*** Opening Data ***

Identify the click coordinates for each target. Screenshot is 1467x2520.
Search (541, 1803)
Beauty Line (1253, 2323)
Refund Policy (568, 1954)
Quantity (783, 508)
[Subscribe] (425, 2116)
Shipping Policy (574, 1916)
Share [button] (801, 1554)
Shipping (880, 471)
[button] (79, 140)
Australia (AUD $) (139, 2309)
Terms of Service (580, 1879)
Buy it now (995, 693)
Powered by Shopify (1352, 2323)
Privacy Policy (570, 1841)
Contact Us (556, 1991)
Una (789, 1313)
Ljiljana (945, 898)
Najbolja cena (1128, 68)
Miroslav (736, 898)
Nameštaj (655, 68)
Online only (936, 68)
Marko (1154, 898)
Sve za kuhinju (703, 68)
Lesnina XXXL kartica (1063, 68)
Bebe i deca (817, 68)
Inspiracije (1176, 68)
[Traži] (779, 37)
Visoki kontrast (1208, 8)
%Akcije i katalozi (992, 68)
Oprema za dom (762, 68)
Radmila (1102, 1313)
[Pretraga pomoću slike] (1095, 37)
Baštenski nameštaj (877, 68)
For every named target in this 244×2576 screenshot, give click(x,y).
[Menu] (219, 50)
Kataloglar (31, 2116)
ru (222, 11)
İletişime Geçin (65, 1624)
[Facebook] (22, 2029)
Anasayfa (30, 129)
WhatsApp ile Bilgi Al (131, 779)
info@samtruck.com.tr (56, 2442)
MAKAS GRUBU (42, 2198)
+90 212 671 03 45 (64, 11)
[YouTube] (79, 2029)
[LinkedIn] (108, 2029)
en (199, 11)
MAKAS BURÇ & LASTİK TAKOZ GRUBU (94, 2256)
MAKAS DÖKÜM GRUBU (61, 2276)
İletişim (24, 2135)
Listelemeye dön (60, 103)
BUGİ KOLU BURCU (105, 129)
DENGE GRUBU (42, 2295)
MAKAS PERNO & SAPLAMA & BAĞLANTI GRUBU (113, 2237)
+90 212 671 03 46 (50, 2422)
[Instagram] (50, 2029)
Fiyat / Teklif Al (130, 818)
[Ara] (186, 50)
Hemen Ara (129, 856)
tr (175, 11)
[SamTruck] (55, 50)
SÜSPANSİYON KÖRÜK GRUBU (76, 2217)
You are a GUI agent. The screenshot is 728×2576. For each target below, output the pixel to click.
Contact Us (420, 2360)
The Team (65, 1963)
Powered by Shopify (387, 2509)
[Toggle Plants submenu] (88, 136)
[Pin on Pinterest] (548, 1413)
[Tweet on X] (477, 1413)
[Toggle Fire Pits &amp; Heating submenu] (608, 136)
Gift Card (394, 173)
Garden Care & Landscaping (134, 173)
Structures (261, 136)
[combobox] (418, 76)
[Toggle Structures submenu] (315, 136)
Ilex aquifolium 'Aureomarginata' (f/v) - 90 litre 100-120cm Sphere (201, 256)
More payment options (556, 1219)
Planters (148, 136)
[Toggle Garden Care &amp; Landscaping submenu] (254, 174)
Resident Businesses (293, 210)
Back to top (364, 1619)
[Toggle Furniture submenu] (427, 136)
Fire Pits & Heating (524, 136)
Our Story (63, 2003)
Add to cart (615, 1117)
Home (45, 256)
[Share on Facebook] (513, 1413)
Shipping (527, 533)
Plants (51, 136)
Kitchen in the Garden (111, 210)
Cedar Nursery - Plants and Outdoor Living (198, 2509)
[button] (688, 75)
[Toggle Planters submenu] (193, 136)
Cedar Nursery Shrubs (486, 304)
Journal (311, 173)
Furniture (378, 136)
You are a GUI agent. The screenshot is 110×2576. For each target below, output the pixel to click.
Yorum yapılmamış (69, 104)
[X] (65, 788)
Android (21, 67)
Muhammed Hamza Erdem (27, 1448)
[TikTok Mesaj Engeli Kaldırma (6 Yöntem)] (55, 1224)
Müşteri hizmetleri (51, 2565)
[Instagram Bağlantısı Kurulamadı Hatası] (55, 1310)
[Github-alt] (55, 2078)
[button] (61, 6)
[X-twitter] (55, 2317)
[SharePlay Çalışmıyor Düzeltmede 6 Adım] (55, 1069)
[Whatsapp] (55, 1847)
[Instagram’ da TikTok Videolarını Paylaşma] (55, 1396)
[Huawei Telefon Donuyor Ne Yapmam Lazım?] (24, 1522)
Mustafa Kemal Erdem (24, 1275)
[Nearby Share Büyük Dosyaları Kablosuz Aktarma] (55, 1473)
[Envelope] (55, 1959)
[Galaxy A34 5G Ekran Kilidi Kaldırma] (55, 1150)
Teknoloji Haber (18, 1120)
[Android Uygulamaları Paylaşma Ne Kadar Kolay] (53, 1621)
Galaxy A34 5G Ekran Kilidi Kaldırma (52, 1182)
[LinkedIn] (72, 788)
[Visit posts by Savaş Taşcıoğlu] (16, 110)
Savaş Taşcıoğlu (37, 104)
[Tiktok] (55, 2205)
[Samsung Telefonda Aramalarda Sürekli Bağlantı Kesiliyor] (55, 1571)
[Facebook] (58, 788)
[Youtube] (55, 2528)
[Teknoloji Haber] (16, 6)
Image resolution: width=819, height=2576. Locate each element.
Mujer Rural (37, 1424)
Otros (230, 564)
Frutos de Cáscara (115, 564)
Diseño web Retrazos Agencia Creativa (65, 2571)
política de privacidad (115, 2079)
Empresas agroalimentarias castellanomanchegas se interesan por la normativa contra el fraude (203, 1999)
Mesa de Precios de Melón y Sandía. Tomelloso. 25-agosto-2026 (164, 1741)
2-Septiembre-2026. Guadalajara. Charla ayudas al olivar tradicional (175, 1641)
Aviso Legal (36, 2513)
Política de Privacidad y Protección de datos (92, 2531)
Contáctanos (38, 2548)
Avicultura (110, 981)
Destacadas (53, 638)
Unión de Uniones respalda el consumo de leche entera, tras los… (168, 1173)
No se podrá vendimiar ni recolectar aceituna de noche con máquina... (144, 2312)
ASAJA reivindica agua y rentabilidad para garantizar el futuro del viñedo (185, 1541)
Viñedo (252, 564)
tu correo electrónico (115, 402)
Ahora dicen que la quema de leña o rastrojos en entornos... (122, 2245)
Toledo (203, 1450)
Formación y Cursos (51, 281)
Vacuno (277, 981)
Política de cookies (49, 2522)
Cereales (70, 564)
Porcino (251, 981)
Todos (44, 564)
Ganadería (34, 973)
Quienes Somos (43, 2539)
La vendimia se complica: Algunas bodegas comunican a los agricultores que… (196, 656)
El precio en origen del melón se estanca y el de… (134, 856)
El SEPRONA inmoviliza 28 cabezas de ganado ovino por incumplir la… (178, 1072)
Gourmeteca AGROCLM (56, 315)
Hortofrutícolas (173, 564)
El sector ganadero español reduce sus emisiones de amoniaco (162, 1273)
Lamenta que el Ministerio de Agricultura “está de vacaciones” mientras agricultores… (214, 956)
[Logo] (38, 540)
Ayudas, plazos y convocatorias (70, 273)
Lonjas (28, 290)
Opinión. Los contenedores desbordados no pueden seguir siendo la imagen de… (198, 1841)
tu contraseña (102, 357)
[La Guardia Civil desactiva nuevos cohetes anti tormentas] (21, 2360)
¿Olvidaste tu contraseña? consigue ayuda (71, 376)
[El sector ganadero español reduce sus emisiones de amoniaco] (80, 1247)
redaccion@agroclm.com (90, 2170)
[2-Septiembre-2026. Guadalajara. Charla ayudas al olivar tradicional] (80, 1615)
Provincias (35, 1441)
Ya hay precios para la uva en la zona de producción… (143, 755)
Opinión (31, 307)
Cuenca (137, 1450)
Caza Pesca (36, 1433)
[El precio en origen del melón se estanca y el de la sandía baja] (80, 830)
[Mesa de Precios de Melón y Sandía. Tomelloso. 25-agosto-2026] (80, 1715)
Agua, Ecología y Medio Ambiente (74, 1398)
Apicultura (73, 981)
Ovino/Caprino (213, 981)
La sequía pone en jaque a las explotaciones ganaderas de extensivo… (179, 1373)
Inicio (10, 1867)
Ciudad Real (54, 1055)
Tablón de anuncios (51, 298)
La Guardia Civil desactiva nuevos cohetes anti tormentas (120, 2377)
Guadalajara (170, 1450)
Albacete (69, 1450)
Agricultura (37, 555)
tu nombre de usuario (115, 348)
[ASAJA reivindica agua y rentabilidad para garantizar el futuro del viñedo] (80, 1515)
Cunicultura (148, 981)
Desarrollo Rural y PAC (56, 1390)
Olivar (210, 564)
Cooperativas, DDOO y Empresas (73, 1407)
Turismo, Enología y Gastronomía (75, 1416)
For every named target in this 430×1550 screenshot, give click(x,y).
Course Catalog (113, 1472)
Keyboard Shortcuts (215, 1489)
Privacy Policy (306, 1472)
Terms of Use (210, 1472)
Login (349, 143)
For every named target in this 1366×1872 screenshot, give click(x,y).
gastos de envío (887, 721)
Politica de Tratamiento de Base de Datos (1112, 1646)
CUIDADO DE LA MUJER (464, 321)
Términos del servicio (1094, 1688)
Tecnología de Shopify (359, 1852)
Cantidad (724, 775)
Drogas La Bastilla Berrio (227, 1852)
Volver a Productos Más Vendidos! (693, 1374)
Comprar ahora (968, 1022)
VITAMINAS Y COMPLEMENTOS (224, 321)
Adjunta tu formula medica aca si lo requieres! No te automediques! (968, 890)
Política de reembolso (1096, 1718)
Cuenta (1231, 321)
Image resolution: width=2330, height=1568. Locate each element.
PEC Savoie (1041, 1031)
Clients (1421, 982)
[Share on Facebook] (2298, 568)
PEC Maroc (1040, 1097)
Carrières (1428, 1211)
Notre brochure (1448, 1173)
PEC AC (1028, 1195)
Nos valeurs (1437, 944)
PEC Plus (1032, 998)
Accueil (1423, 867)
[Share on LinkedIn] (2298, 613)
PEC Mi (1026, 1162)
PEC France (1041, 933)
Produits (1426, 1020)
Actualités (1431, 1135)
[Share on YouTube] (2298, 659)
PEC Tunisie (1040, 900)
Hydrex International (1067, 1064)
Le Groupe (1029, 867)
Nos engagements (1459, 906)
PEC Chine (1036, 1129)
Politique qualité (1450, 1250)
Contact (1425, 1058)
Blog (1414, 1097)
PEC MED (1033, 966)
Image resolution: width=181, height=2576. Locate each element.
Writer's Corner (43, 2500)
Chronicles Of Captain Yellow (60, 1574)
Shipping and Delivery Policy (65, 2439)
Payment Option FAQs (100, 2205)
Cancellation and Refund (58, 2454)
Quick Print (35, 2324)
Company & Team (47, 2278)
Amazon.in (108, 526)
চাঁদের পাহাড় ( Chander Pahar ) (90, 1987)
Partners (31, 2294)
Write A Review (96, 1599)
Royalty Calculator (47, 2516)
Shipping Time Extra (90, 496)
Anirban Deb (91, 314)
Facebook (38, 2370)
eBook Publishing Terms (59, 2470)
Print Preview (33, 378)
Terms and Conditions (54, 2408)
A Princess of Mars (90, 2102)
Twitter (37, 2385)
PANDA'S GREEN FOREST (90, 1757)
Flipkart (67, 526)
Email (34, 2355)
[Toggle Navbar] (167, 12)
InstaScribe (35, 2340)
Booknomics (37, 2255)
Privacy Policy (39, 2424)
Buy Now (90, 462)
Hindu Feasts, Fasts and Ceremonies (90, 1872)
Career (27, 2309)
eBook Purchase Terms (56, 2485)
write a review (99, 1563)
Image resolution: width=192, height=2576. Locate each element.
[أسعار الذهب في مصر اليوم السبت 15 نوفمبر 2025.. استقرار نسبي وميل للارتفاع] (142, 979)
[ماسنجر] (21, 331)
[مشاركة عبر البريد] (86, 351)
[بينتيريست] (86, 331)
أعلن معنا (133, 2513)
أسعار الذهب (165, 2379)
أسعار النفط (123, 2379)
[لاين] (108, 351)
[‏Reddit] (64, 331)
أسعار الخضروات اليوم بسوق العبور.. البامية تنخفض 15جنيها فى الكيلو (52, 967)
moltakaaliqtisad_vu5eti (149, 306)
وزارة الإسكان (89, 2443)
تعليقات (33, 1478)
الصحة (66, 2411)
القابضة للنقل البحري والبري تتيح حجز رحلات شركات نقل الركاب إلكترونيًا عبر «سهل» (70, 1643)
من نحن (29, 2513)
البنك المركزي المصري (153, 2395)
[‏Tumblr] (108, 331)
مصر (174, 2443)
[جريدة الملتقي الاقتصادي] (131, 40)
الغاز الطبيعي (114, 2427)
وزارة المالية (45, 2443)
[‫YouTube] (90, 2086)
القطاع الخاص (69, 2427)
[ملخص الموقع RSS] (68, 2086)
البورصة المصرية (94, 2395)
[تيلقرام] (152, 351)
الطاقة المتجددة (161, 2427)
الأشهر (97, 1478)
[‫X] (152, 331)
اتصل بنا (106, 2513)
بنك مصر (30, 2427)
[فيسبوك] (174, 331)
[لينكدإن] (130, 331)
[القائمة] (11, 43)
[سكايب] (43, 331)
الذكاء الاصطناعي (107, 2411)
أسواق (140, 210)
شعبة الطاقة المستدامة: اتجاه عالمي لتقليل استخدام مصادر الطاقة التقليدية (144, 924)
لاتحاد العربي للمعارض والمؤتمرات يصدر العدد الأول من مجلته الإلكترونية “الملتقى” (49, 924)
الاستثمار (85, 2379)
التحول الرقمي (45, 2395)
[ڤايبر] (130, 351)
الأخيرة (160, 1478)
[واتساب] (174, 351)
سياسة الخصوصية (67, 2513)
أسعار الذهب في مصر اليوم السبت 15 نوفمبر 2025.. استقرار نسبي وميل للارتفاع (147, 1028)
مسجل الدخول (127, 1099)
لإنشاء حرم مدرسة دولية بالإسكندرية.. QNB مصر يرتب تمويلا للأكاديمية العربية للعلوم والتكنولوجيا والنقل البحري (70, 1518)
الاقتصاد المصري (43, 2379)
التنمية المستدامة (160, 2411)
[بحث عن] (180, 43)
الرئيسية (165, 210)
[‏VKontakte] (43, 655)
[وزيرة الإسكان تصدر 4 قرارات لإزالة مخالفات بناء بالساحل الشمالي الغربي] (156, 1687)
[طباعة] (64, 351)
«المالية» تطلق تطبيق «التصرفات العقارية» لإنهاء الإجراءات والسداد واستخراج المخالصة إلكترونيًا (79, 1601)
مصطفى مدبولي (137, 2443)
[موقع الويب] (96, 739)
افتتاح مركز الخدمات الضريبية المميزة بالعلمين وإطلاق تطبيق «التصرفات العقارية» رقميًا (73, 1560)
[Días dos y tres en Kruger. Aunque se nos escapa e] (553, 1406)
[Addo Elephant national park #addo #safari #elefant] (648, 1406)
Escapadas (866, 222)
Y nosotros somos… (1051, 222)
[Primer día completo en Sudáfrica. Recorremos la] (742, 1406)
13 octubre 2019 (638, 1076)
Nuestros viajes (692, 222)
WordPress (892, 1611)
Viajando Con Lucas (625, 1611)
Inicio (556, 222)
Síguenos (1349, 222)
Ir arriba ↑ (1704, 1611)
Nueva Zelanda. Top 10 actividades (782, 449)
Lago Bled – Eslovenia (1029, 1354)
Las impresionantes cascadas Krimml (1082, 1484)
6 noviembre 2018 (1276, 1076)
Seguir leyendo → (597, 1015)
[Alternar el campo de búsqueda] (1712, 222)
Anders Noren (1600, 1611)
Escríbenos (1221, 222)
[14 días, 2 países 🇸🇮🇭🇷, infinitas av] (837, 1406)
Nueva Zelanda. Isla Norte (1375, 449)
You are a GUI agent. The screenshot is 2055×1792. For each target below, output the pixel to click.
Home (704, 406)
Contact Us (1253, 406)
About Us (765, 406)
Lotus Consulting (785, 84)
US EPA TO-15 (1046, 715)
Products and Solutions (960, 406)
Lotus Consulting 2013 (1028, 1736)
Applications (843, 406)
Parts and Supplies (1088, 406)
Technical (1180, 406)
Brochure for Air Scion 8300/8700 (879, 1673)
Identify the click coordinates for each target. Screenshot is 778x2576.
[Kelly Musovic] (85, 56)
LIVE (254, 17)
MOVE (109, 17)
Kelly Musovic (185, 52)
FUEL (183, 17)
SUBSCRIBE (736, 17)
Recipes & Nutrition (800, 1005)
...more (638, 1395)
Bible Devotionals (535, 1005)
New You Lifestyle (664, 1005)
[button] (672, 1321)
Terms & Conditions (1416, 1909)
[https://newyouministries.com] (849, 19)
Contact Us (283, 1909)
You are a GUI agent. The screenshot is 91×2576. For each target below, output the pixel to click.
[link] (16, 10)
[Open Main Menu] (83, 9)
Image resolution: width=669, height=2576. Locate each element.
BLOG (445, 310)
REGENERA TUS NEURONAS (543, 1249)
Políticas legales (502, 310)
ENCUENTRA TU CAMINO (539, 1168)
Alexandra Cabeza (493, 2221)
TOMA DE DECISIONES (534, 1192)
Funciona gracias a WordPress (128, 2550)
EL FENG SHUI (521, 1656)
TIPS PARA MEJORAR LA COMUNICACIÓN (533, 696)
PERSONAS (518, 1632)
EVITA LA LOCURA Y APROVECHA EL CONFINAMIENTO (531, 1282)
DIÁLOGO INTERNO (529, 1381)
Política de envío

*** Closing Data ***

Output only the lines from the one holding "BLOG (445, 310)" through the last line above, exactly as they appear.

BLOG (445, 310)
REGENERA TUS NEURONAS (543, 1249)
Políticas legales (502, 310)
ENCUENTRA TU CAMINO (539, 1168)
Alexandra Cabeza (493, 2221)
TOMA DE DECISIONES (534, 1192)
Funciona gracias a WordPress (128, 2550)
EL FENG SHUI (521, 1656)
TIPS PARA MEJORAR LA COMUNICACIÓN (533, 696)
PERSONAS (518, 1632)
EVITA LA LOCURA Y APROVECHA EL CONFINAMIENTO (531, 1282)
DIÁLOGO INTERNO (529, 1381)
Política de envío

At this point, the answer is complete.